Parks also said the enhancement also expands the capabilities of StoreVirtual 3200 to handle structured and unstructured data.
“This array can grow in multiple dimensions. It’s a great solution to accelerate access to big data,” he said. “With the addition of the file controller, the system can now also serve unstructured data needs. Partners can have that conversation about scale-out and scale-up, but can now also talk about unstructured data problems, and very seamlessly add that to the deal.”
HPE StoreVirtual 3200 storage systems are available now. Prices start at $USD 6,055 for the 1GbE iSCSI configuration and $USD 6,475 for the 10G Base-T configuration.
When StoreVirtual 3200 was introduced a few months back its dual-controller system based on 64-bit ARM technology, allowed users to scale up.
But as Parks explained, “this was really nothing brand new.”

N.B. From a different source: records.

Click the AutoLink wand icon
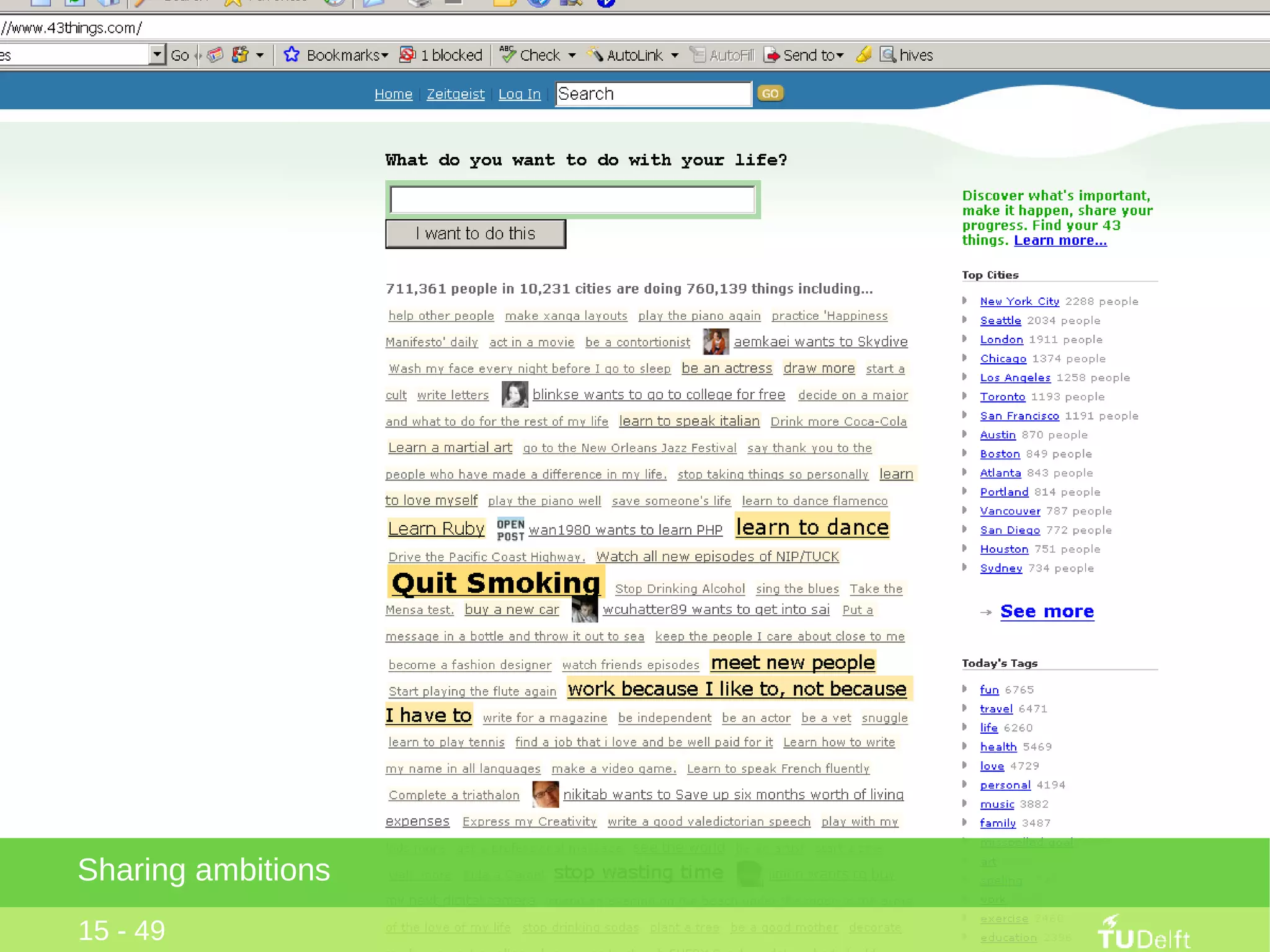This screenshot has width=1270, height=952. tap(595, 55)
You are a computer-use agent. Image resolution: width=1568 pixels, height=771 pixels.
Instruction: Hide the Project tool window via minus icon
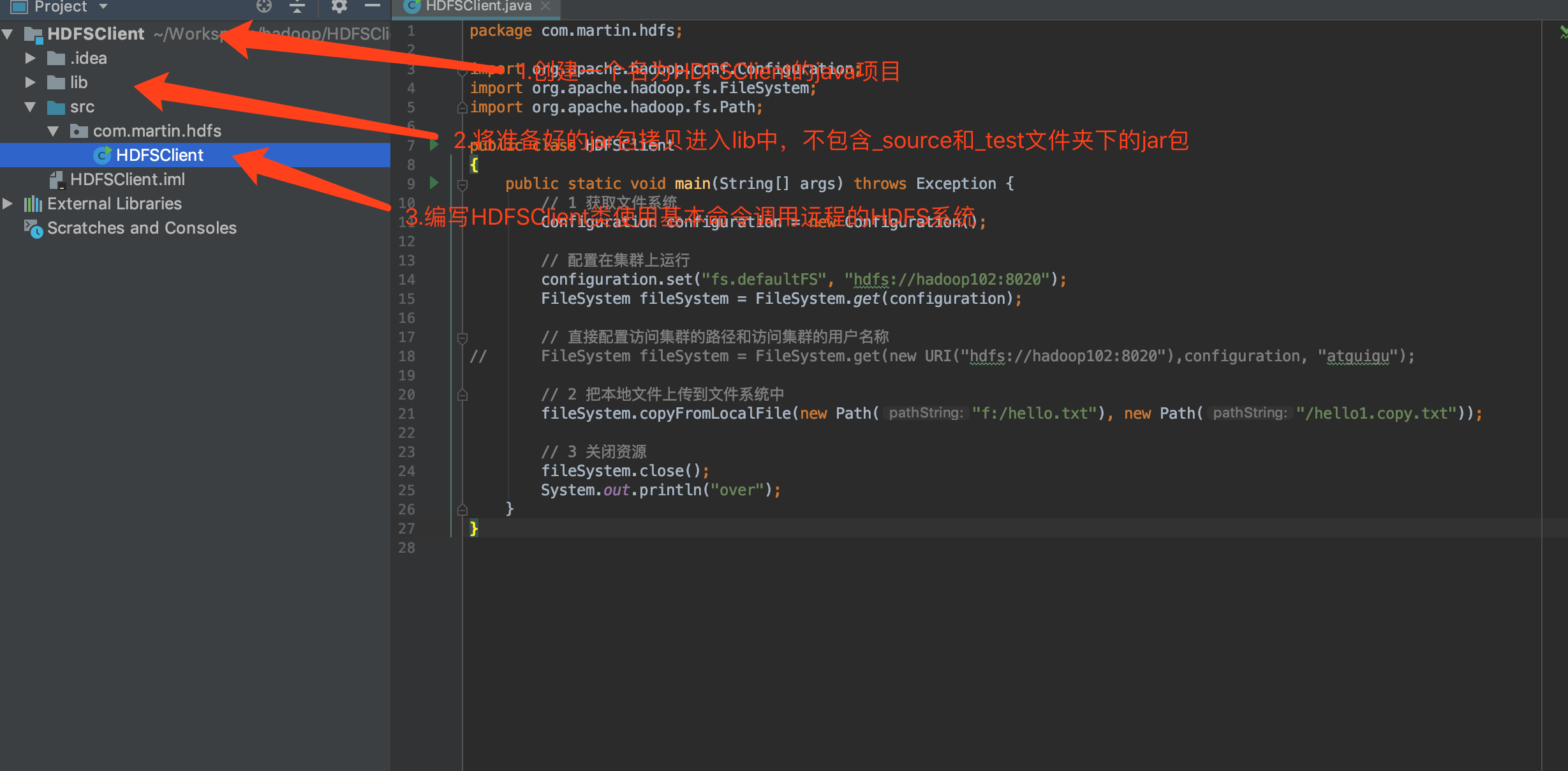[x=373, y=6]
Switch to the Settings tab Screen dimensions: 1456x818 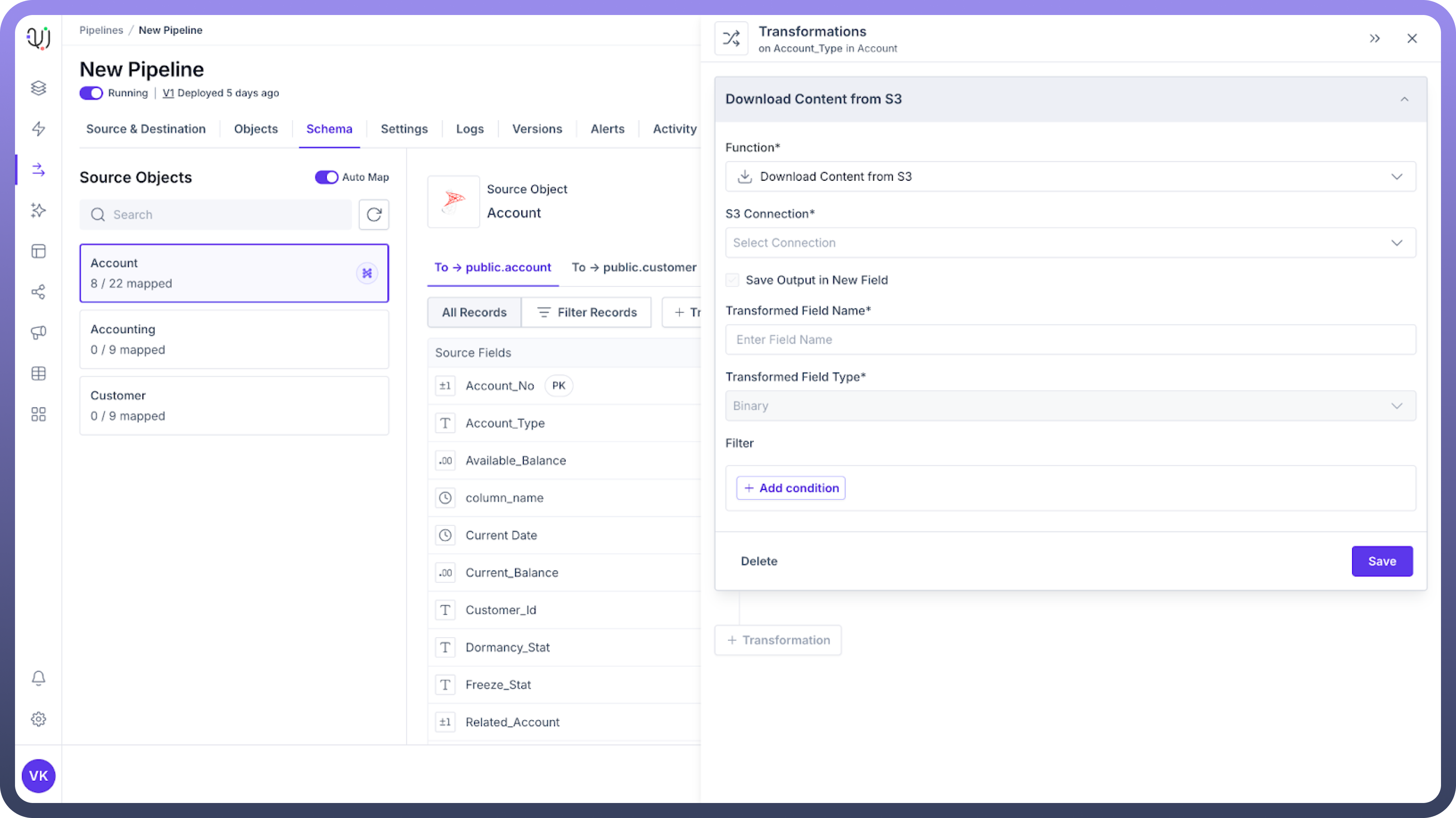(404, 129)
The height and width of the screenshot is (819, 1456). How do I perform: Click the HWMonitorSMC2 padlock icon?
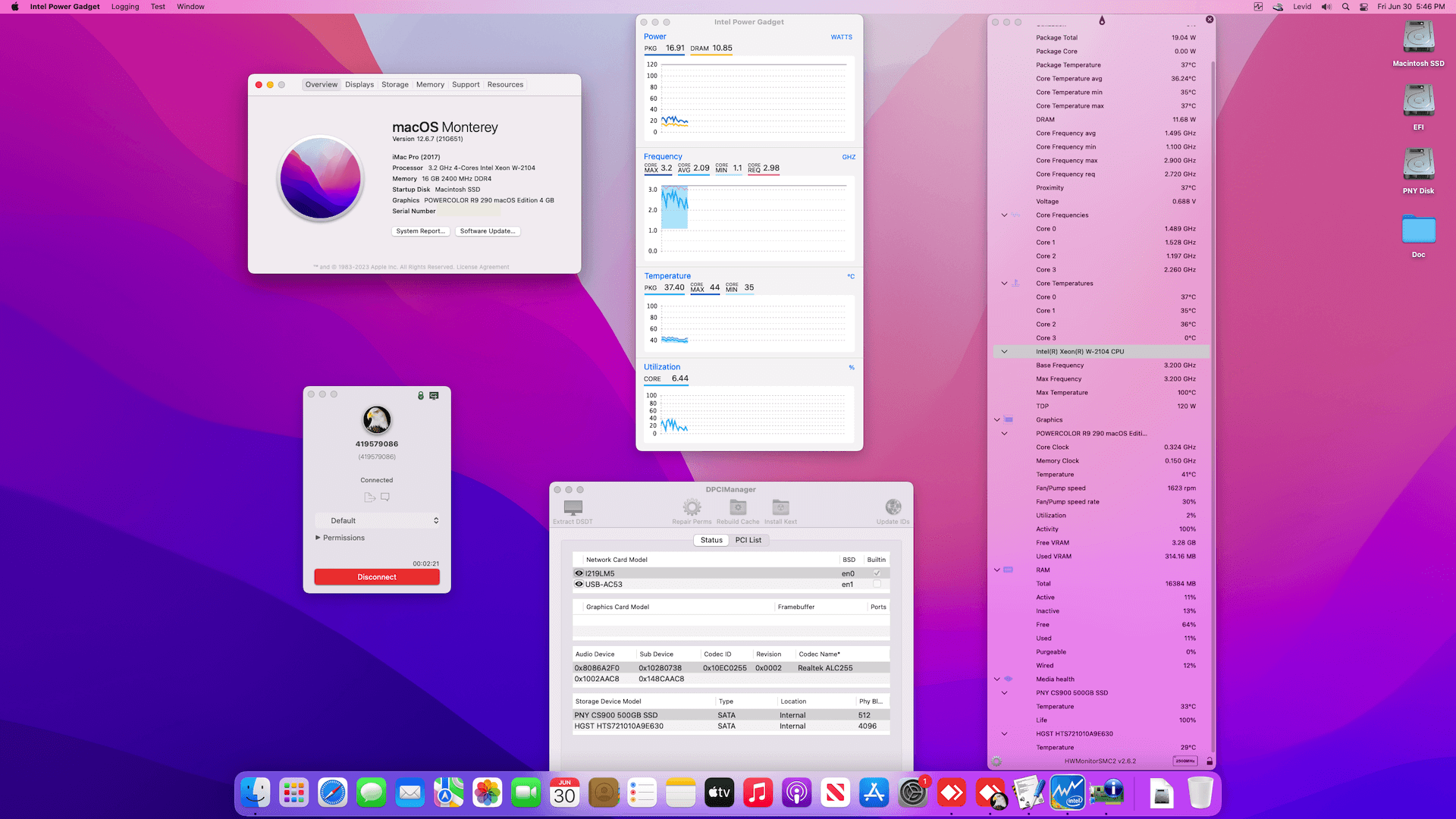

Traditionally storage arrays had two controller heads for redundancy. These controllers connect to the storage area network and provide storage to compute servers. Disk arrays are connected to the controllers. In order to increase capacity and performance of the arrays, more shelves of disks are added to the same controllers in order to expand upwards or scale up.
It works well. However, if you keep on doing this, eventually the controllers will become saturated. Adding too many disks to overloaded controllers causes overload and results in a bottleneck.
The typical solutions are to buy a new array with its own pair of controllers and migrating some of the workloads to the new array.
HPE’s game plan could be described as a “two-act play,” according to Parks.
“The second act involves enabling customers to either add an incremental drive or to add a second StoreVirtual and scale it out,” he said. “They can group multiple controller pairs into a single cluster, or they can scale across and federate multiple clusters of 3200s and move data across them.”
He said scaling up is a less expensive option. It involves simply adding more disk drives. But this solution tends to introduce bottlenecks as a business grows and usage increases.
The scale-out model uses groups of servers to form a storage cluster. When customers add nodes of disks to a scale-out array, they also add another server to the cluster. In so doing more network ports, CPU and RAM are added. As capacity is increased, performance is also bumped up.
“When you scale out, you get a linear increase in capacity and performance improvement as you add nodes to the cluster,” said Parks.
With this new enhancement to the StoreVirtual 3200, “you get the best of both worlds. You grow in whatever way you want,” he said.